* [WORK ORDER]: Repeat only the stretch of lines below that runs from the line with "[right] (335, 1925)" through the line with "Tiple (504, 212)", unaltered.

* [RECORDS TO PROCESS]:
= = = = =

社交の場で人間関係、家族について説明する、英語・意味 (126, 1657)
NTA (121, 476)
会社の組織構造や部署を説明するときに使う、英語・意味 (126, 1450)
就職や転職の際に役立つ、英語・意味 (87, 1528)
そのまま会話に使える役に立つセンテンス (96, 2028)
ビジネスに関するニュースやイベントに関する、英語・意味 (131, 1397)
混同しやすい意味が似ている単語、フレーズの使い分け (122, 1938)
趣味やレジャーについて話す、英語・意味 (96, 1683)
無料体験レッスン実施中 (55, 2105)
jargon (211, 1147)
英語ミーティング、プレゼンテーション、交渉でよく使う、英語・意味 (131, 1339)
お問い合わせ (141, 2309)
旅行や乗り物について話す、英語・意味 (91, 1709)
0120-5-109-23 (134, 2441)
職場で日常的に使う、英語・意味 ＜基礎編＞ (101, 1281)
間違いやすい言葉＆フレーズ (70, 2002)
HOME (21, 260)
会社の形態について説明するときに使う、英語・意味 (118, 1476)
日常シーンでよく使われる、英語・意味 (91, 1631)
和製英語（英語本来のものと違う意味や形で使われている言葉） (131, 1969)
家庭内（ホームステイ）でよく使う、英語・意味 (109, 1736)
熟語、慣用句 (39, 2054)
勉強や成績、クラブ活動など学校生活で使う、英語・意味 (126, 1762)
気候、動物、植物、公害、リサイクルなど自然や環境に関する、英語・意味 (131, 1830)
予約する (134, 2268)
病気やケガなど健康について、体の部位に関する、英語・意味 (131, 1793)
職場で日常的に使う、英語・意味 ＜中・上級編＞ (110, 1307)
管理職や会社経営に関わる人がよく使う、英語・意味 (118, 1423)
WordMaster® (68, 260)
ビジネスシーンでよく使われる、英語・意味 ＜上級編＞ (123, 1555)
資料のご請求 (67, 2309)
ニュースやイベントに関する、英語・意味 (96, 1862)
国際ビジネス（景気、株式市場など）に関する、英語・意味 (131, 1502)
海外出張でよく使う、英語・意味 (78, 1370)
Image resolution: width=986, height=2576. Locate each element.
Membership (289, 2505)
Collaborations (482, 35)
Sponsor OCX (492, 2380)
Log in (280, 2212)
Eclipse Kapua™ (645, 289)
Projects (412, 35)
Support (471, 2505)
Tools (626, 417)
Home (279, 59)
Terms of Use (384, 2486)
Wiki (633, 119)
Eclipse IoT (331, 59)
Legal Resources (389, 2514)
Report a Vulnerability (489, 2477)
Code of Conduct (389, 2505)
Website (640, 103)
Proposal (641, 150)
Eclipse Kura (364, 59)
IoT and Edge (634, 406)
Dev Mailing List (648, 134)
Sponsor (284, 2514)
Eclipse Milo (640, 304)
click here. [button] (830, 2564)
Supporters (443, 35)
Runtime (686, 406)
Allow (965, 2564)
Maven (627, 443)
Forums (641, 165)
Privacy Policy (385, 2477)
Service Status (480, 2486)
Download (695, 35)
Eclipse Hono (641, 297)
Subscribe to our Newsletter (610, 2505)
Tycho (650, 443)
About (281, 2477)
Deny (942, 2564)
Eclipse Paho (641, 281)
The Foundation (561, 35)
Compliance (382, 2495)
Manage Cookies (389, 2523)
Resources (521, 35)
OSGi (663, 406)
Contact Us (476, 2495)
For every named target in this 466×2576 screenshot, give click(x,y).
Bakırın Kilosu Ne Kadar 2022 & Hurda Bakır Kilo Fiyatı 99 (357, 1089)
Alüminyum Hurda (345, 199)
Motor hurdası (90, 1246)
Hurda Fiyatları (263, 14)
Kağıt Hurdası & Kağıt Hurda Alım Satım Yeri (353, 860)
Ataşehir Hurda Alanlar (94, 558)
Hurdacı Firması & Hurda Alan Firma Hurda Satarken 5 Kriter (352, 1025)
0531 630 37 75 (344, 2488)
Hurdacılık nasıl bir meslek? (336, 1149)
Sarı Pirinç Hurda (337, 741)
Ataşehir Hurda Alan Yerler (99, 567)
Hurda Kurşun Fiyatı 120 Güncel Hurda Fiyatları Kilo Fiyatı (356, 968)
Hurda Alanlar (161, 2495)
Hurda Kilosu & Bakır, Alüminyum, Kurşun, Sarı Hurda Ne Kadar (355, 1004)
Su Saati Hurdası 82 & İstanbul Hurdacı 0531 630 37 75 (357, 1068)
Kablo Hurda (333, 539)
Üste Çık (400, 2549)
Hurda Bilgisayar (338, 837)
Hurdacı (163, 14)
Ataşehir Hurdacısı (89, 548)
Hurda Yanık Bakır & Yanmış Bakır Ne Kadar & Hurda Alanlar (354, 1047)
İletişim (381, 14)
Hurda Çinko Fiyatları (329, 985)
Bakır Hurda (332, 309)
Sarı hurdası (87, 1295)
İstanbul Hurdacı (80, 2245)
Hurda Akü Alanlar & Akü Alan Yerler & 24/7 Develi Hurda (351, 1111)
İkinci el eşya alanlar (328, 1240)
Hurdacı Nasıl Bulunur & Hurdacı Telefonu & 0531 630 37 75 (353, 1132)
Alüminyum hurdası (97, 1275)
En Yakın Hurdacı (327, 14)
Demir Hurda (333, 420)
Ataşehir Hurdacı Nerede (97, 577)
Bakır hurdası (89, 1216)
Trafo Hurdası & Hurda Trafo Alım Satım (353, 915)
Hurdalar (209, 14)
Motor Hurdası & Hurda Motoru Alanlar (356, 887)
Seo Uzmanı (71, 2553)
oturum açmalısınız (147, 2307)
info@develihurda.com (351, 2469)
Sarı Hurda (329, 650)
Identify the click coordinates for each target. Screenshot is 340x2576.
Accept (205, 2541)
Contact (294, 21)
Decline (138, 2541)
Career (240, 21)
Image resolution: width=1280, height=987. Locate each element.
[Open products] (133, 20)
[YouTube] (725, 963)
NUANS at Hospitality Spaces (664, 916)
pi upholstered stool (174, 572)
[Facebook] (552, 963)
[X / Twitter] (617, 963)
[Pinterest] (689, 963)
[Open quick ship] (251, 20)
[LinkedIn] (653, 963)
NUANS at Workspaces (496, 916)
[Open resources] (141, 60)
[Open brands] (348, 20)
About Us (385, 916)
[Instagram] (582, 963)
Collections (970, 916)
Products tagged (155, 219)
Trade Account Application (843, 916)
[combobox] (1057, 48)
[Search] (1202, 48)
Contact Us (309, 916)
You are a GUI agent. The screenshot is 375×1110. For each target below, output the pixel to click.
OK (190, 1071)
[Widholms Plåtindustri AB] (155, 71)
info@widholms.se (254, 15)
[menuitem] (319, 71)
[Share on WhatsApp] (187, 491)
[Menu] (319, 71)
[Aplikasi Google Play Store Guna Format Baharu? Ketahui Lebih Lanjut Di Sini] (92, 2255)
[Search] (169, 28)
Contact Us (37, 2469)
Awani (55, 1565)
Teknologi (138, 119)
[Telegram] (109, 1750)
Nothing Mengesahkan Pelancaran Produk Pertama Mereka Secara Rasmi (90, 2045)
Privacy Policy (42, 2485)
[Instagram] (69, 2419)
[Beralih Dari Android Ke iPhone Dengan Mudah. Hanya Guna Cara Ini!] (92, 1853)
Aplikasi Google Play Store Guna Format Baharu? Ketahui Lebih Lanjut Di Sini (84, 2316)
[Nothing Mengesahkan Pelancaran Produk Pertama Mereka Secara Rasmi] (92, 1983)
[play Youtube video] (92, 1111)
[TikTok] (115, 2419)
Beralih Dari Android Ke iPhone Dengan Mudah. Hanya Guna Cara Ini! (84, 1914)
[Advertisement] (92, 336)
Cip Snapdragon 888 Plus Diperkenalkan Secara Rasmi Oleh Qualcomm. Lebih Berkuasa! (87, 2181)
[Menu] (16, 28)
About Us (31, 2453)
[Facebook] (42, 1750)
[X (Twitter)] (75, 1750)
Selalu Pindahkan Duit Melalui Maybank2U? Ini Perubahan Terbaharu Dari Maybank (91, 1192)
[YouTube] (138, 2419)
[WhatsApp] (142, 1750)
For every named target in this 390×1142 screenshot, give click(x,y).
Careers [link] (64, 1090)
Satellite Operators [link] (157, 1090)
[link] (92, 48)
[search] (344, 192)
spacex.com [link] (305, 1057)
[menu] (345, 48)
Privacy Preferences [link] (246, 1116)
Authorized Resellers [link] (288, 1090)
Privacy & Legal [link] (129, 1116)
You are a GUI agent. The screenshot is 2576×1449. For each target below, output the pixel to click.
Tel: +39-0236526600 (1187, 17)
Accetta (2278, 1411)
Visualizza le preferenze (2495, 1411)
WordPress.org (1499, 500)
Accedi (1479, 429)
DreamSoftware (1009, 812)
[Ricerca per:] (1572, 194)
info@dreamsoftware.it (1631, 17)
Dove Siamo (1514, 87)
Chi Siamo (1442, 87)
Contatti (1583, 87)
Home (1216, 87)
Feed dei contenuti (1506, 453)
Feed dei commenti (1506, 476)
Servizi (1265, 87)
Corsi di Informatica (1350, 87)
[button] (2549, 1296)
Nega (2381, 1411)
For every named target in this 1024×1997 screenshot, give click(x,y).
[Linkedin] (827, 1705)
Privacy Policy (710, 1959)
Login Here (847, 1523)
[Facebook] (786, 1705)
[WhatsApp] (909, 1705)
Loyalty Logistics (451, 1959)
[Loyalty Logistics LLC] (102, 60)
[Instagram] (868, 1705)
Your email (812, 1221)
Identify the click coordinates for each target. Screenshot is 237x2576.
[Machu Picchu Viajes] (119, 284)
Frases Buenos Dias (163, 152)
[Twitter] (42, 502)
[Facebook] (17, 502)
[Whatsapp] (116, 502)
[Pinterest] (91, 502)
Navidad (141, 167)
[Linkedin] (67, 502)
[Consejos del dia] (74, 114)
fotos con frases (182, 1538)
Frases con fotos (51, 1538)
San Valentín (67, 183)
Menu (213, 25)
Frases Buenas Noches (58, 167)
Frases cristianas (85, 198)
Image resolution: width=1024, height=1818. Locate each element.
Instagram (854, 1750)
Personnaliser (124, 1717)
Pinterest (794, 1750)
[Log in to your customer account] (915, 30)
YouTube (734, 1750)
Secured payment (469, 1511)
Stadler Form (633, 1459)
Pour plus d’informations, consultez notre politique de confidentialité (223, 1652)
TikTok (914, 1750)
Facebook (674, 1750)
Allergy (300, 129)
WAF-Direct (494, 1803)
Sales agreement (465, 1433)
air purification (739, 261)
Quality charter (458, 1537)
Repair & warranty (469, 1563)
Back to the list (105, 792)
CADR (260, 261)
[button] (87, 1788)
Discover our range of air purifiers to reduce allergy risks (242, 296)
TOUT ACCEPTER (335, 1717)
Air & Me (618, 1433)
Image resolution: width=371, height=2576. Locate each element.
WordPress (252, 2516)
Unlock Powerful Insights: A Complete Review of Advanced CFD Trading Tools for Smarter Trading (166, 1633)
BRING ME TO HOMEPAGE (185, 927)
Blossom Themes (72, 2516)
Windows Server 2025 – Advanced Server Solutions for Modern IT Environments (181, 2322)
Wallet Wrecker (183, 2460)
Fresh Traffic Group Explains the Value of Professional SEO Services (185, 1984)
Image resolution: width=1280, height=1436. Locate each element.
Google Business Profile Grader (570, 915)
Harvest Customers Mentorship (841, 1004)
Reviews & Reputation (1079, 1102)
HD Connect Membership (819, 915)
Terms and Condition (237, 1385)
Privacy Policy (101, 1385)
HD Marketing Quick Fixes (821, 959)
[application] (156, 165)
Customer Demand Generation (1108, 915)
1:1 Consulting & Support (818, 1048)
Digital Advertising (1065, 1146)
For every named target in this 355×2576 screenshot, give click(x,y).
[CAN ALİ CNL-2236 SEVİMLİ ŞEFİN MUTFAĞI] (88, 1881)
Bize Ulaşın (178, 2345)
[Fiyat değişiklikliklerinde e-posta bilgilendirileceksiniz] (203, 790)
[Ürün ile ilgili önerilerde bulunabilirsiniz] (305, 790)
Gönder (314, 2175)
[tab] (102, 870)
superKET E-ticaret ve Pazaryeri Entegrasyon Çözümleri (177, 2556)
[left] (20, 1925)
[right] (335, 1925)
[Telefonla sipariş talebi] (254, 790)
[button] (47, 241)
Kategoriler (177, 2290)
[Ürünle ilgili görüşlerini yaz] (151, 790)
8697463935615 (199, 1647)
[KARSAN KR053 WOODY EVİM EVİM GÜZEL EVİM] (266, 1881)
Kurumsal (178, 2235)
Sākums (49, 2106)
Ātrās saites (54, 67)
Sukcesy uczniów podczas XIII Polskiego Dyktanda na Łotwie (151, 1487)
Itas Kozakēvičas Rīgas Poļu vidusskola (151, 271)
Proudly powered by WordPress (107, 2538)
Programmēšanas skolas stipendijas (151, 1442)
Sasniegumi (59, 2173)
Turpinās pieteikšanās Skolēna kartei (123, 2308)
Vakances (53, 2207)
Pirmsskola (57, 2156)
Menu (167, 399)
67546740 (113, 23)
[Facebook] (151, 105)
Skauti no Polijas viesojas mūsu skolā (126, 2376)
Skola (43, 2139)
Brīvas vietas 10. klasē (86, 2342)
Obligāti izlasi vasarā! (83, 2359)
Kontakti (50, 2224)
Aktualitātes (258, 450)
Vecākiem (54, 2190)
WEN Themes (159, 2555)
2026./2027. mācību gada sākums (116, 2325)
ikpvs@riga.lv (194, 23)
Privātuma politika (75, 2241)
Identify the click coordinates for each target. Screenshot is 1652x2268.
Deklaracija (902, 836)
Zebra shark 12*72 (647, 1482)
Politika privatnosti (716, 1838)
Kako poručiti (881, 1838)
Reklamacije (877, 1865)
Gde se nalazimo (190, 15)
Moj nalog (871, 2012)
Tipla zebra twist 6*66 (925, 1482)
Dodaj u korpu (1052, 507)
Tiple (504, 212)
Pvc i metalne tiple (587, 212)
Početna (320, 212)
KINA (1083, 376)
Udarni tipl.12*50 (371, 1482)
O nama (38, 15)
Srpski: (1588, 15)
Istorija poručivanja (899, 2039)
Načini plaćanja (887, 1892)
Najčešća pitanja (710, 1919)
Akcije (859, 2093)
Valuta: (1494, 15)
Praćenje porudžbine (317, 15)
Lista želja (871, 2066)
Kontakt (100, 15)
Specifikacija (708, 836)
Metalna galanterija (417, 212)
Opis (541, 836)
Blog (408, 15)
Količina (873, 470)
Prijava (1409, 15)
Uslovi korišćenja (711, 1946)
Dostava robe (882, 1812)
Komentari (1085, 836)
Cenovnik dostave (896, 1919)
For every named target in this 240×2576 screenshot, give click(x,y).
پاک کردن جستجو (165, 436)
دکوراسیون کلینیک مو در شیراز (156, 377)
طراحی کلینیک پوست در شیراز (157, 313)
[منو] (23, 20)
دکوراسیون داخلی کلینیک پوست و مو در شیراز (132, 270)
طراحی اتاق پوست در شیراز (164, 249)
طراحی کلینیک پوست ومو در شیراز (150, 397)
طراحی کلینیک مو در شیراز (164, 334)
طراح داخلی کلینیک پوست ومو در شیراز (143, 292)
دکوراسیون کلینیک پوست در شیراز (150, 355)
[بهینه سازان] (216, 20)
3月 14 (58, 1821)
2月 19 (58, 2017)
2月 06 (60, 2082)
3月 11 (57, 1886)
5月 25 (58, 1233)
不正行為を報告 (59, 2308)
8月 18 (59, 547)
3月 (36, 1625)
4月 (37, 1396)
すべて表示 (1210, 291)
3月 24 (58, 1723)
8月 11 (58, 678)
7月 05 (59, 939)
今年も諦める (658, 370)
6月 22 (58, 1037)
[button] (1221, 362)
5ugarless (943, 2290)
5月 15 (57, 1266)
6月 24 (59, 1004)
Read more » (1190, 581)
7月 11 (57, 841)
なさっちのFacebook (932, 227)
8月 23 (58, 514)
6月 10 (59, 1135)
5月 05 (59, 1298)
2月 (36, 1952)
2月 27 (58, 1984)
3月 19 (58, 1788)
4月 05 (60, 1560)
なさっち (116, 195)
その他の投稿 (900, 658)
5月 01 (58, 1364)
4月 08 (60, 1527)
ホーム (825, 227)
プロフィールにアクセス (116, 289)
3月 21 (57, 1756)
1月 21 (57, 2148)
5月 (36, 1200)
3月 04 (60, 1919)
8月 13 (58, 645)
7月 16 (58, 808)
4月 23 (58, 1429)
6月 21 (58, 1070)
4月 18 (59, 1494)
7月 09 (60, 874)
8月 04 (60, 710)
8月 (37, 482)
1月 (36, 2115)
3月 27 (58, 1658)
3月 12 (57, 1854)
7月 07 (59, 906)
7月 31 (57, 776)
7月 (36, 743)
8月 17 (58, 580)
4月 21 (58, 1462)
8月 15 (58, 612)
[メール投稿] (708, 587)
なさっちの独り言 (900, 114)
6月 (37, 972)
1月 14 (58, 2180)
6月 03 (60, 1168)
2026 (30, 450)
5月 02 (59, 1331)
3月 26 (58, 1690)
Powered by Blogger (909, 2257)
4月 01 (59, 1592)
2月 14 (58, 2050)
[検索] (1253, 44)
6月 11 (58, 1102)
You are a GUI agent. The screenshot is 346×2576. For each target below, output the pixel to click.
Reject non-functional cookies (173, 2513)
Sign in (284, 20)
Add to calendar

= = = = =

* [ANSWER]:
[right] (335, 1925)
[Telefonla sipariş talebi] (254, 790)
[button] (47, 241)
Kategoriler (177, 2290)
[Ürünle ilgili görüşlerini yaz] (151, 790)
8697463935615 (199, 1647)
[KARSAN KR053 WOODY EVİM EVİM GÜZEL EVİM] (266, 1881)
Kurumsal (178, 2235)
Sākums (49, 2106)
Ātrās saites (54, 67)
Sukcesy uczniów podczas XIII Polskiego Dyktanda na Łotwie (151, 1487)
Itas Kozakēvičas Rīgas Poļu vidusskola (151, 271)
Proudly powered by WordPress (107, 2538)
Programmēšanas skolas stipendijas (151, 1442)
Sasniegumi (59, 2173)
Turpinās pieteikšanās Skolēna kartei (123, 2308)
Vakances (53, 2207)
Pirmsskola (57, 2156)
Menu (167, 399)
67546740 (113, 23)
[Facebook] (151, 105)
Skauti no Polijas viesojas mūsu skolā (126, 2376)
Skola (43, 2139)
Brīvas vietas 10. klasē (86, 2342)
Obligāti izlasi vasarā! (83, 2359)
Kontakti (50, 2224)
Aktualitātes (258, 450)
Vecākiem (54, 2190)
WEN Themes (159, 2555)
2026./2027. mācību gada sākums (116, 2325)
ikpvs@riga.lv (194, 23)
Privātuma politika (75, 2241)
Identify the click coordinates for each target. Screenshot is 1652x2268.
Deklaracija (902, 836)
Zebra shark 12*72 (647, 1482)
Politika privatnosti (716, 1838)
Kako poručiti (881, 1838)
Reklamacije (877, 1865)
Gde se nalazimo (190, 15)
Moj nalog (871, 2012)
Tipla zebra twist 6*66 (925, 1482)
Dodaj u korpu (1052, 507)
Tiple (504, 212)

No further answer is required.